> [What you are asked to do]: The whole listing below is to be output exactly, with no line skipped.

————

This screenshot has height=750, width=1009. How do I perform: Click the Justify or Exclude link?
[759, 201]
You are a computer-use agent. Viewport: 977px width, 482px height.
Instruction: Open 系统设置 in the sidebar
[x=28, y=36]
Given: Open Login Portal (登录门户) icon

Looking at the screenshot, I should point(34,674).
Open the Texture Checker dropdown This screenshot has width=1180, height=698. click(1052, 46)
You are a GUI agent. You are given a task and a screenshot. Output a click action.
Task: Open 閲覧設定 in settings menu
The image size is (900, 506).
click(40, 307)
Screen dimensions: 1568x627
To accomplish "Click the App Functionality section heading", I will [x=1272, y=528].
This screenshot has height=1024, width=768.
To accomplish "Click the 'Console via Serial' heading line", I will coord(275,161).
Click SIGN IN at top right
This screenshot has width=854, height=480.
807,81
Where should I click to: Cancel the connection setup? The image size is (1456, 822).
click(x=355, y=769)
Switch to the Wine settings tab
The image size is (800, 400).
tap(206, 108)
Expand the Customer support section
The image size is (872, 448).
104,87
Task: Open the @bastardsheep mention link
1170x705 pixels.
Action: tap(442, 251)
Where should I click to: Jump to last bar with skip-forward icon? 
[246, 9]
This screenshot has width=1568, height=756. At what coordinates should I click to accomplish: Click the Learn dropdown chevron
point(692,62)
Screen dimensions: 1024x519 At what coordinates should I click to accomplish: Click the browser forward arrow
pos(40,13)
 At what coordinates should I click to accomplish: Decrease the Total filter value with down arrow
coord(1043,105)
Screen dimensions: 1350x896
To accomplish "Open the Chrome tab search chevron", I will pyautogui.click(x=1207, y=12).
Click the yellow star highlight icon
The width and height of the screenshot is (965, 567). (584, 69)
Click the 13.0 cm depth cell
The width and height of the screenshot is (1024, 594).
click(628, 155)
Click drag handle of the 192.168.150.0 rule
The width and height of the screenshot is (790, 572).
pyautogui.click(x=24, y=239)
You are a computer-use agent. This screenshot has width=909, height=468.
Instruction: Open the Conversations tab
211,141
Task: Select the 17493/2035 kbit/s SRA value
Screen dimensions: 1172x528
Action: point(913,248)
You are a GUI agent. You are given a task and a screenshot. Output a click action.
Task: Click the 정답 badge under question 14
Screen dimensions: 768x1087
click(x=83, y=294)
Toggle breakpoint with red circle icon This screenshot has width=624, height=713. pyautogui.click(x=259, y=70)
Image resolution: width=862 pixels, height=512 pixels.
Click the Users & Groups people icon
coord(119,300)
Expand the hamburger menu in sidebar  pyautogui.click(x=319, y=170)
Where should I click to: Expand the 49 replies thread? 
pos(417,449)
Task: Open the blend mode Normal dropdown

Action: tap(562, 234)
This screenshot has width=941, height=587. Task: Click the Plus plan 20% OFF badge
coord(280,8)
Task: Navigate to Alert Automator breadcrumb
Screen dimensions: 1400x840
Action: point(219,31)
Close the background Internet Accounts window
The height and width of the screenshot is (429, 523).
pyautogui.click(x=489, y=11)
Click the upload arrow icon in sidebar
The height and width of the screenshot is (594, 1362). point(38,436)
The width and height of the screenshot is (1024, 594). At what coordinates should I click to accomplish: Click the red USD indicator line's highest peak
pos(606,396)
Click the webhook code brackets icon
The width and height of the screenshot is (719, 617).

————

> [Output for this task]:
This screenshot has height=750, width=1009. How do I perform: Click the Justify or Exclude link?
[759, 201]
You are a computer-use agent. Viewport: 977px width, 482px height.
Instruction: Open 系统设置 in the sidebar
[x=28, y=36]
Given: Open Login Portal (登录门户) icon

Looking at the screenshot, I should point(34,674).
Open the Texture Checker dropdown This screenshot has width=1180, height=698. click(1052, 46)
You are a GUI agent. You are given a task and a screenshot. Output a click action.
Task: Open 閲覧設定 in settings menu
The image size is (900, 506).
click(40, 307)
Screen dimensions: 1568x627
To accomplish "Click the App Functionality section heading", I will [x=1272, y=528].
This screenshot has height=1024, width=768.
To accomplish "Click the 'Console via Serial' heading line", I will coord(275,161).
Click SIGN IN at top right
This screenshot has width=854, height=480.
807,81
Where should I click to: Cancel the connection setup? The image size is (1456, 822).
click(x=355, y=769)
Switch to the Wine settings tab
The image size is (800, 400).
tap(206, 108)
Expand the Customer support section
The image size is (872, 448).
104,87
Task: Open the @bastardsheep mention link
1170x705 pixels.
Action: tap(442, 251)
Where should I click to: Jump to last bar with skip-forward icon? 
[246, 9]
This screenshot has width=1568, height=756. At what coordinates should I click to accomplish: Click the Learn dropdown chevron
point(692,62)
Screen dimensions: 1024x519 At what coordinates should I click to accomplish: Click the browser forward arrow
pos(40,13)
 At what coordinates should I click to accomplish: Decrease the Total filter value with down arrow
coord(1043,105)
Screen dimensions: 1350x896
To accomplish "Open the Chrome tab search chevron", I will pyautogui.click(x=1207, y=12).
Click the yellow star highlight icon
The width and height of the screenshot is (965, 567). (584, 69)
Click the 13.0 cm depth cell
The width and height of the screenshot is (1024, 594).
click(628, 155)
Click drag handle of the 192.168.150.0 rule
The width and height of the screenshot is (790, 572).
pyautogui.click(x=24, y=239)
You are a computer-use agent. This screenshot has width=909, height=468.
Instruction: Open the Conversations tab
211,141
Task: Select the 17493/2035 kbit/s SRA value
Screen dimensions: 1172x528
Action: point(913,248)
You are a GUI agent. You are given a task and a screenshot. Output a click action.
Task: Click the 정답 badge under question 14
Screen dimensions: 768x1087
click(x=83, y=294)
Toggle breakpoint with red circle icon This screenshot has width=624, height=713. pyautogui.click(x=259, y=70)
Image resolution: width=862 pixels, height=512 pixels.
Click the Users & Groups people icon
coord(119,300)
Expand the hamburger menu in sidebar  pyautogui.click(x=319, y=170)
Where should I click to: Expand the 49 replies thread? 
pos(417,449)
Task: Open the blend mode Normal dropdown

Action: tap(562, 234)
This screenshot has width=941, height=587. Task: Click the Plus plan 20% OFF badge
coord(280,8)
Task: Navigate to Alert Automator breadcrumb
Screen dimensions: 1400x840
Action: point(219,31)
Close the background Internet Accounts window
The height and width of the screenshot is (429, 523).
pyautogui.click(x=489, y=11)
Click the upload arrow icon in sidebar
The height and width of the screenshot is (594, 1362). point(38,436)
The width and height of the screenshot is (1024, 594). At what coordinates should I click to accomplish: Click the red USD indicator line's highest peak
pos(606,396)
Click the webhook code brackets icon
The width and height of the screenshot is (719, 617).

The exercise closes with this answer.